** Instructions for the task **
Only lines with the word "height" are needed; collect each of them from the listing below.

** Data for review **
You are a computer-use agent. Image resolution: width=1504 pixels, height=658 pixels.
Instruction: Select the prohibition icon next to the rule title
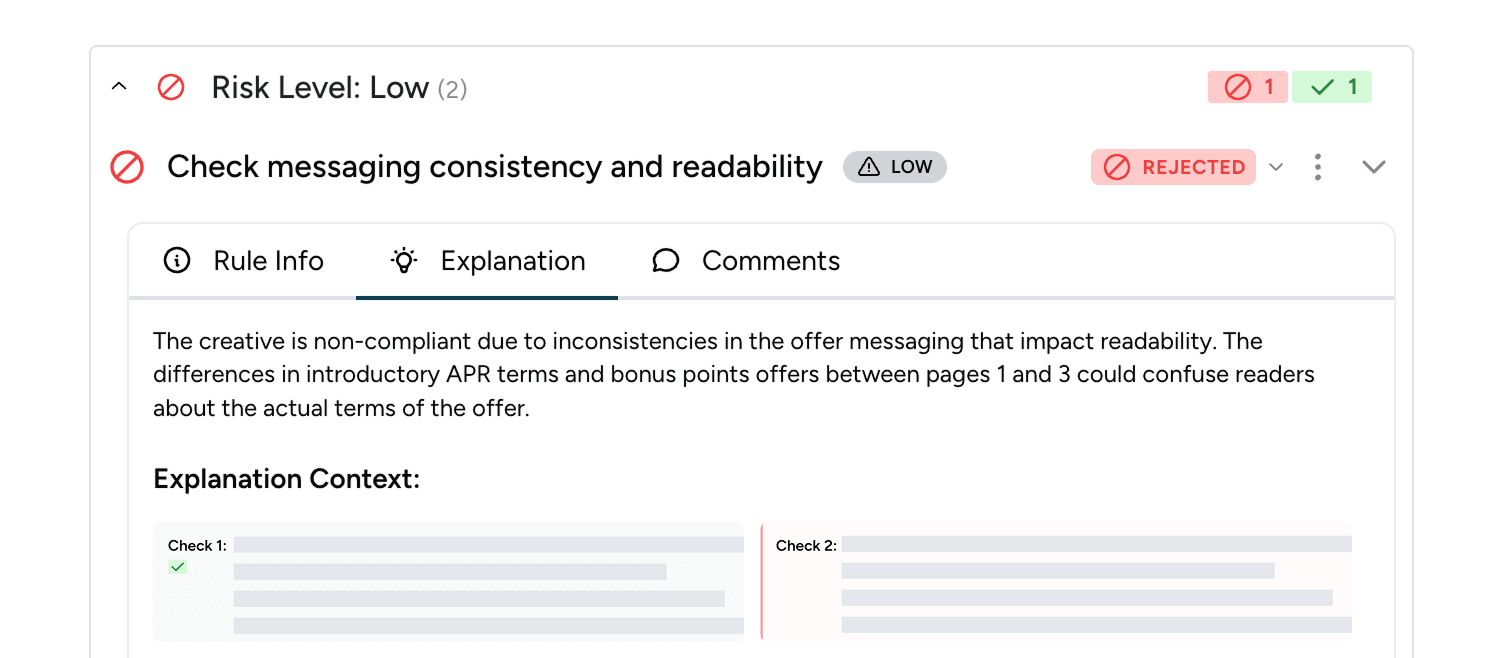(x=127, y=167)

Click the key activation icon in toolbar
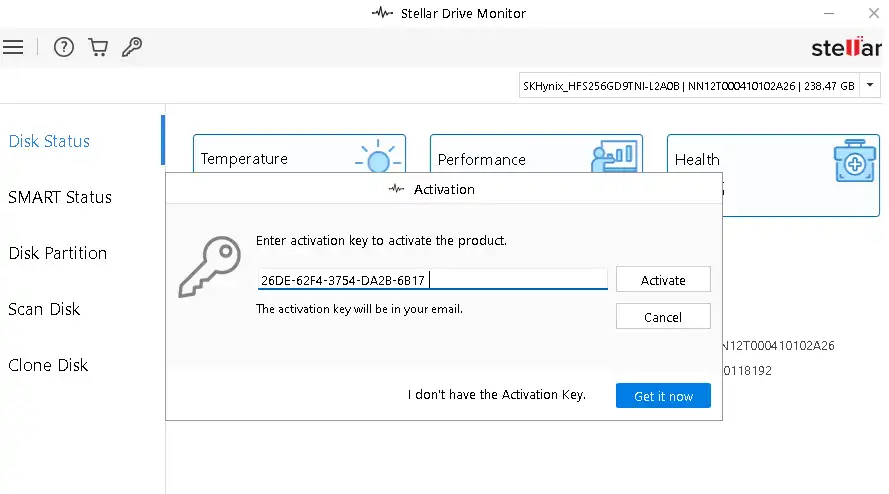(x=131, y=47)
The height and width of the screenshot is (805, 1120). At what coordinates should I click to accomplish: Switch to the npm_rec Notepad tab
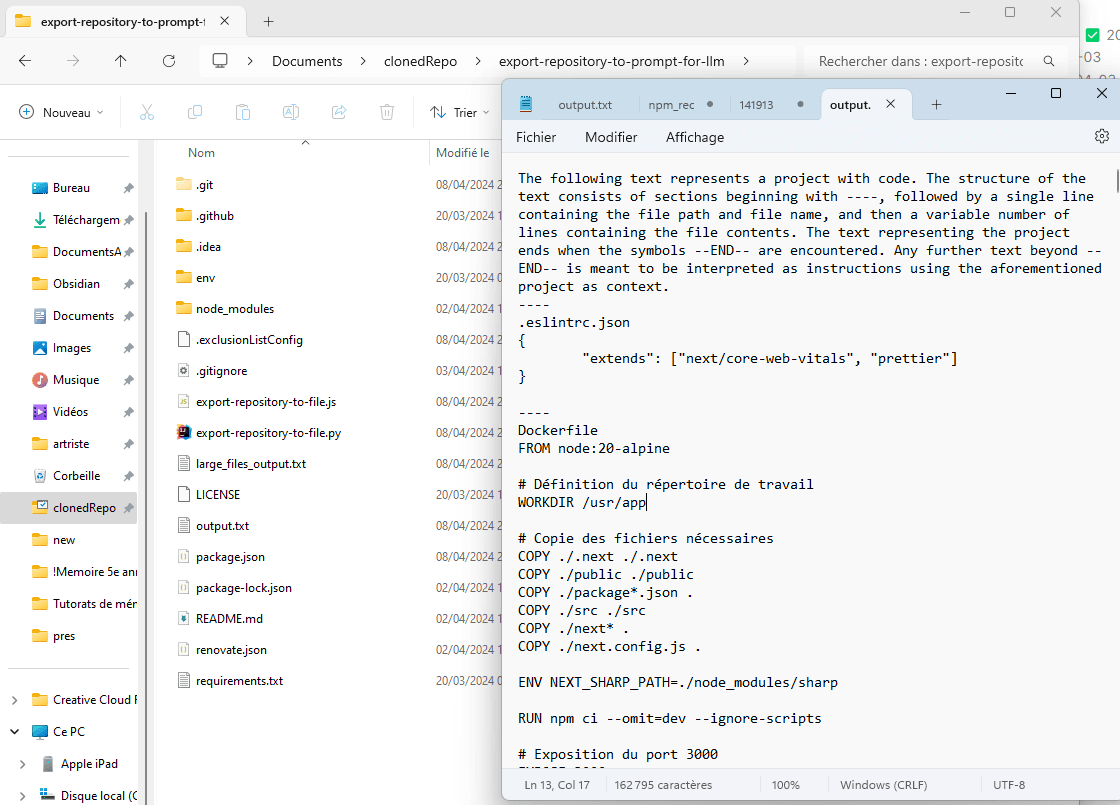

** Expected answer **
You are a computer-use agent. Image resolution: width=1504 pixels, height=658 pixels.
The height and width of the screenshot is (805, 1120). At what coordinates should I click to accomplish: Switch to the npm_rec Notepad tab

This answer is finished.